Polarity
A water molecule is in sum electrically neutral, but the atomic arrangement of a water molecule is not linear, so there is a skew of electrical charges: a slight negative charge at the oxygen atom interface, while the hydrogen atoms are slightly positive. Hence, water is a polar molecule, with an electric dipole moment. This creates a weak and fleeting affinity for hydrogen bonding. That affinity has a cumulative effect, in making water molecules slightly cohesive. Water’s flowing effect owes to hydrogen bonding, which is somewhat like static cling.

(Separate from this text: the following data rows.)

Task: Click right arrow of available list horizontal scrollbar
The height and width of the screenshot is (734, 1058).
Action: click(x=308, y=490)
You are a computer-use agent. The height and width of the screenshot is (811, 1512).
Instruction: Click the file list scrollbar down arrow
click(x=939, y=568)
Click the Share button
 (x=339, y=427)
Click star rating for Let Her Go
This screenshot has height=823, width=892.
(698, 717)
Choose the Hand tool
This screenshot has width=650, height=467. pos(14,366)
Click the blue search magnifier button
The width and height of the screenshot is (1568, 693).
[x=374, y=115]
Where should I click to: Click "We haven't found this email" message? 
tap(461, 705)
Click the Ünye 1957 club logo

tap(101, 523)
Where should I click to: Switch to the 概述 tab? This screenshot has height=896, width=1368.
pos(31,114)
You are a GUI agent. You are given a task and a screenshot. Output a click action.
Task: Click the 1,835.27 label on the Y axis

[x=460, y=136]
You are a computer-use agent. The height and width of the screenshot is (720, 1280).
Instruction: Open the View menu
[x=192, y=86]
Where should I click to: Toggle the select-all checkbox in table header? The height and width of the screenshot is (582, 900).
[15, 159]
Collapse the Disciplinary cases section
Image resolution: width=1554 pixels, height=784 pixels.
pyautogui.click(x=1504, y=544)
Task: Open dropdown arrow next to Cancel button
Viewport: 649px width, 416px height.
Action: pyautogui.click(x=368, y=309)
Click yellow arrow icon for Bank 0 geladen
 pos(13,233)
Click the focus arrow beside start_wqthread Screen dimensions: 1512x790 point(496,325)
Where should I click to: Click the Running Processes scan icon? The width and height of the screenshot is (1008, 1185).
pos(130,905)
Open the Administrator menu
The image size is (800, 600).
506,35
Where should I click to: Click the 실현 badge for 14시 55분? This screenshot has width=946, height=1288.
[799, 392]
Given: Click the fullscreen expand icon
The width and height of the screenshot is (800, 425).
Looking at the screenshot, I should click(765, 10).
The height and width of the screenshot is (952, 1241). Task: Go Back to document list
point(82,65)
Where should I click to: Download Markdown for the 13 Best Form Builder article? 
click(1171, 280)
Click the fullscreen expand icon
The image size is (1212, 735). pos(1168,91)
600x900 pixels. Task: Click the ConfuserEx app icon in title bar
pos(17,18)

By having one hydrogen atom in the drink and the other in the breeze, about a quarter of the water at the interface between a water body and atmosphere straddles the liquid-gas phases. This layer of molecular ambiguity at the interface is extremely thin – 0.3 nanometers – and has no effect on the behavior of water molecules below because of their submerged location.
At extremely low temperatures, a water molecule has quantum tunneling ability forbidden in the classical world. The oxygen and hydrogen atoms are delocalized: present in all 6 symmetrically equivalent positions simultaneously. This only occurs at the quantum level, with no parallel in everyday experience.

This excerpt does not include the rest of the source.